## About this task
The answer must restate every record word for word.

** Opening Supplied material block **

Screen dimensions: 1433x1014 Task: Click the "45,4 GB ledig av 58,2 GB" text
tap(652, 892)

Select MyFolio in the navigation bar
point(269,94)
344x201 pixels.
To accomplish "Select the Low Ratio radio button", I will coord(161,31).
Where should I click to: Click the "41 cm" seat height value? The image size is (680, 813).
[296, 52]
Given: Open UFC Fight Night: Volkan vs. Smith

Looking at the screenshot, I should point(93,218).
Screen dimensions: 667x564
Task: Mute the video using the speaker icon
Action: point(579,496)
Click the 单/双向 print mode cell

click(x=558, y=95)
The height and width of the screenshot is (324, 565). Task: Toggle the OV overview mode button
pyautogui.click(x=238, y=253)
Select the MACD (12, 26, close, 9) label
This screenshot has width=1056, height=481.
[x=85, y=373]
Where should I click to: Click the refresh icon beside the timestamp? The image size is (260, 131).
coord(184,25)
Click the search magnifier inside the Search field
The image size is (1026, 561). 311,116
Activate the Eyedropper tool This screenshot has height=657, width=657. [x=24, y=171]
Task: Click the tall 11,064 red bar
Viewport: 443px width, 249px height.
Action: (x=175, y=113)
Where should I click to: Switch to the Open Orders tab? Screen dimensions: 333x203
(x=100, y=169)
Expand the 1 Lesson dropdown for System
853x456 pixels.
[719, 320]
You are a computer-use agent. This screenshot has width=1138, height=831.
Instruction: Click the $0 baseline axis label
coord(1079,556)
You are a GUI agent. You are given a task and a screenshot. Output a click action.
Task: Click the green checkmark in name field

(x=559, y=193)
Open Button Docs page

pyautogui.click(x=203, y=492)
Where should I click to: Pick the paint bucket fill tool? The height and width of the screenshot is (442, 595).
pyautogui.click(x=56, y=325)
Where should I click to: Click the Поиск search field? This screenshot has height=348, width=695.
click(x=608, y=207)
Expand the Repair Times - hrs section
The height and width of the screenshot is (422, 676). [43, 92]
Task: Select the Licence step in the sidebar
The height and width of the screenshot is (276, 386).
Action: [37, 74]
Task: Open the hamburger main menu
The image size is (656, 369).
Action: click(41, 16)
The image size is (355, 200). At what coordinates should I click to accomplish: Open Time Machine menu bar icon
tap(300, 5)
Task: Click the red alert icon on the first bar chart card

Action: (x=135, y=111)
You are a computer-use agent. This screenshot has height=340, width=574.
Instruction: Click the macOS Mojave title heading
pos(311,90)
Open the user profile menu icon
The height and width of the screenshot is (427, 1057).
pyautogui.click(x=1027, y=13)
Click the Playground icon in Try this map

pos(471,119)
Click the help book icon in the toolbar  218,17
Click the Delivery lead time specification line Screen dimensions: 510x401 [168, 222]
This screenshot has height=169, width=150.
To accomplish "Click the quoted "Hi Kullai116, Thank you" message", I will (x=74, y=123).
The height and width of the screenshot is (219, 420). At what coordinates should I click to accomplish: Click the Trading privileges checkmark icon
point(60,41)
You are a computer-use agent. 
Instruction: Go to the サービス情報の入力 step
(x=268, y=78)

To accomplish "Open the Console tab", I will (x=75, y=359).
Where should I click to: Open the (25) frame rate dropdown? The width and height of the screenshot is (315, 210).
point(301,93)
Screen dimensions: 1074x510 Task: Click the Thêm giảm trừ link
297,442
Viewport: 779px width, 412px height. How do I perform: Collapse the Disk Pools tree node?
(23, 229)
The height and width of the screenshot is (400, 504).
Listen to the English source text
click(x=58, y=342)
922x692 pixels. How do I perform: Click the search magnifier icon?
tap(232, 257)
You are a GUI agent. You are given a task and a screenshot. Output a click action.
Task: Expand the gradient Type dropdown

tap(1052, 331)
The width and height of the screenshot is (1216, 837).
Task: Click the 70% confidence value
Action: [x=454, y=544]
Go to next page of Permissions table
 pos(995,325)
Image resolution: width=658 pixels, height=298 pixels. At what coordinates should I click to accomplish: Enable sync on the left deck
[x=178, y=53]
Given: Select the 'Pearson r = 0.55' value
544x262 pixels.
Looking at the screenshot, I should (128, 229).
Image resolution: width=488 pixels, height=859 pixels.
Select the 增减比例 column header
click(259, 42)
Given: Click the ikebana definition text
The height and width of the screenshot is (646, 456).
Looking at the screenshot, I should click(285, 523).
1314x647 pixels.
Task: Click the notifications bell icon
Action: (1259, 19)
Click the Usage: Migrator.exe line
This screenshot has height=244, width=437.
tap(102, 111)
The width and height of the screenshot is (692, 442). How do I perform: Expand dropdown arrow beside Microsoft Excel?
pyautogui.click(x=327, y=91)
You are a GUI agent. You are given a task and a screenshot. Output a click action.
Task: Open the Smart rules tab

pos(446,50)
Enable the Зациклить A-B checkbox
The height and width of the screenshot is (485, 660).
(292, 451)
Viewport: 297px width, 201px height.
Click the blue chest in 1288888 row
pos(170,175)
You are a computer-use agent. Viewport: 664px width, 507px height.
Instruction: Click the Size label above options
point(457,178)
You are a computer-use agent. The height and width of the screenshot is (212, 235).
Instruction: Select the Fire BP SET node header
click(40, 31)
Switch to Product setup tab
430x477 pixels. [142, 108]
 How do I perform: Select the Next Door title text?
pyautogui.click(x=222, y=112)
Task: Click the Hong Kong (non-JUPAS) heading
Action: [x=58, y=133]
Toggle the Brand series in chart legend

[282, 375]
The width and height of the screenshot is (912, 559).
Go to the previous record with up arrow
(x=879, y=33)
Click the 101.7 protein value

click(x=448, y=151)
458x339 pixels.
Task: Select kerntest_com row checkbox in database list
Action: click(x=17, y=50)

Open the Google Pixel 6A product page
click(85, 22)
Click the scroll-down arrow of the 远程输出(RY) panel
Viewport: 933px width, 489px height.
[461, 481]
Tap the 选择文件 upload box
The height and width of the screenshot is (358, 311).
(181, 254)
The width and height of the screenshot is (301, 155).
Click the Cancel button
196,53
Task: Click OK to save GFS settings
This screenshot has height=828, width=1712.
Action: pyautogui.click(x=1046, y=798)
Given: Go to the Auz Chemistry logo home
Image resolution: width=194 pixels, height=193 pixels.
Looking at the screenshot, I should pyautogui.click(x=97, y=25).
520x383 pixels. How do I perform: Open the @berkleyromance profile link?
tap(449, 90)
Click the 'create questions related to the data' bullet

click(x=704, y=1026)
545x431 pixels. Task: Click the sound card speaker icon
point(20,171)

** Closing Supplied material block **

## Result of this exercise
Screen dimensions: 1433x1014 Task: Click the "45,4 GB ledig av 58,2 GB" text
tap(652, 892)

Select MyFolio in the navigation bar
point(269,94)
344x201 pixels.
To accomplish "Select the Low Ratio radio button", I will coord(161,31).
Where should I click to: Click the "41 cm" seat height value? The image size is (680, 813).
[296, 52]
Given: Open UFC Fight Night: Volkan vs. Smith

Looking at the screenshot, I should point(93,218).
Screen dimensions: 667x564
Task: Mute the video using the speaker icon
Action: point(579,496)
Click the 单/双向 print mode cell

click(x=558, y=95)
The height and width of the screenshot is (324, 565). Task: Toggle the OV overview mode button
pyautogui.click(x=238, y=253)
Select the MACD (12, 26, close, 9) label
This screenshot has width=1056, height=481.
[x=85, y=373]
Where should I click to: Click the refresh icon beside the timestamp? The image size is (260, 131).
coord(184,25)
Click the search magnifier inside the Search field
The image size is (1026, 561). 311,116
Activate the Eyedropper tool This screenshot has height=657, width=657. [x=24, y=171]
Task: Click the tall 11,064 red bar
Viewport: 443px width, 249px height.
Action: (x=175, y=113)
Where should I click to: Switch to the Open Orders tab? Screen dimensions: 333x203
(x=100, y=169)
Expand the 1 Lesson dropdown for System
853x456 pixels.
[719, 320]
You are a computer-use agent. This screenshot has width=1138, height=831.
Instruction: Click the $0 baseline axis label
coord(1079,556)
You are a GUI agent. You are given a task and a screenshot. Output a click action.
Task: Click the green checkmark in name field

(x=559, y=193)
Open Button Docs page

pyautogui.click(x=203, y=492)
Where should I click to: Pick the paint bucket fill tool? The height and width of the screenshot is (442, 595).
pyautogui.click(x=56, y=325)
Where should I click to: Click the Поиск search field? This screenshot has height=348, width=695.
click(x=608, y=207)
Expand the Repair Times - hrs section
The height and width of the screenshot is (422, 676). [43, 92]
Task: Select the Licence step in the sidebar
The height and width of the screenshot is (276, 386).
Action: [37, 74]
Task: Open the hamburger main menu
The image size is (656, 369).
Action: click(41, 16)
The image size is (355, 200). At what coordinates should I click to accomplish: Open Time Machine menu bar icon
tap(300, 5)
Task: Click the red alert icon on the first bar chart card

Action: (x=135, y=111)
You are a computer-use agent. This screenshot has height=340, width=574.
Instruction: Click the macOS Mojave title heading
pos(311,90)
Open the user profile menu icon
The height and width of the screenshot is (427, 1057).
pyautogui.click(x=1027, y=13)
Click the Playground icon in Try this map

pos(471,119)
Click the help book icon in the toolbar  218,17
Click the Delivery lead time specification line Screen dimensions: 510x401 [168, 222]
This screenshot has height=169, width=150.
To accomplish "Click the quoted "Hi Kullai116, Thank you" message", I will (x=74, y=123).
The height and width of the screenshot is (219, 420). At what coordinates should I click to accomplish: Click the Trading privileges checkmark icon
point(60,41)
You are a computer-use agent. 
Instruction: Go to the サービス情報の入力 step
(x=268, y=78)

To accomplish "Open the Console tab", I will (x=75, y=359).
Where should I click to: Open the (25) frame rate dropdown? The width and height of the screenshot is (315, 210).
point(301,93)
Screen dimensions: 1074x510 Task: Click the Thêm giảm trừ link
297,442
Viewport: 779px width, 412px height. How do I perform: Collapse the Disk Pools tree node?
(23, 229)
The height and width of the screenshot is (400, 504).
Listen to the English source text
click(x=58, y=342)
922x692 pixels. How do I perform: Click the search magnifier icon?
tap(232, 257)
You are a GUI agent. You are given a task and a screenshot. Output a click action.
Task: Expand the gradient Type dropdown

tap(1052, 331)
The width and height of the screenshot is (1216, 837).
Task: Click the 70% confidence value
Action: [x=454, y=544]
Go to next page of Permissions table
 pos(995,325)
Image resolution: width=658 pixels, height=298 pixels. At what coordinates should I click to accomplish: Enable sync on the left deck
[x=178, y=53]
Given: Select the 'Pearson r = 0.55' value
544x262 pixels.
Looking at the screenshot, I should (128, 229).
Image resolution: width=488 pixels, height=859 pixels.
Select the 增减比例 column header
click(259, 42)
Given: Click the ikebana definition text
The height and width of the screenshot is (646, 456).
Looking at the screenshot, I should click(285, 523).
1314x647 pixels.
Task: Click the notifications bell icon
Action: (1259, 19)
Click the Usage: Migrator.exe line
This screenshot has height=244, width=437.
tap(102, 111)
The width and height of the screenshot is (692, 442). How do I perform: Expand dropdown arrow beside Microsoft Excel?
pyautogui.click(x=327, y=91)
You are a GUI agent. You are given a task and a screenshot. Output a click action.
Task: Open the Smart rules tab

pos(446,50)
Enable the Зациклить A-B checkbox
The height and width of the screenshot is (485, 660).
(292, 451)
Viewport: 297px width, 201px height.
Click the blue chest in 1288888 row
pos(170,175)
You are a computer-use agent. Viewport: 664px width, 507px height.
Instruction: Click the Size label above options
point(457,178)
You are a computer-use agent. The height and width of the screenshot is (212, 235).
Instruction: Select the Fire BP SET node header
click(40, 31)
Switch to Product setup tab
430x477 pixels. [142, 108]
 How do I perform: Select the Next Door title text?
pyautogui.click(x=222, y=112)
Task: Click the Hong Kong (non-JUPAS) heading
Action: [x=58, y=133]
Toggle the Brand series in chart legend

[282, 375]
The width and height of the screenshot is (912, 559).
Go to the previous record with up arrow
(x=879, y=33)
Click the 101.7 protein value

click(x=448, y=151)
458x339 pixels.
Task: Select kerntest_com row checkbox in database list
Action: click(x=17, y=50)

Open the Google Pixel 6A product page
click(85, 22)
Click the scroll-down arrow of the 远程输出(RY) panel
Viewport: 933px width, 489px height.
[461, 481]
Tap the 选择文件 upload box
The height and width of the screenshot is (358, 311).
(181, 254)
The width and height of the screenshot is (301, 155).
Click the Cancel button
196,53
Task: Click OK to save GFS settings
This screenshot has height=828, width=1712.
Action: pyautogui.click(x=1046, y=798)
Given: Go to the Auz Chemistry logo home
Image resolution: width=194 pixels, height=193 pixels.
Looking at the screenshot, I should pyautogui.click(x=97, y=25).
520x383 pixels. How do I perform: Open the @berkleyromance profile link?
tap(449, 90)
Click the 'create questions related to the data' bullet

click(x=704, y=1026)
545x431 pixels. Task: Click the sound card speaker icon
point(20,171)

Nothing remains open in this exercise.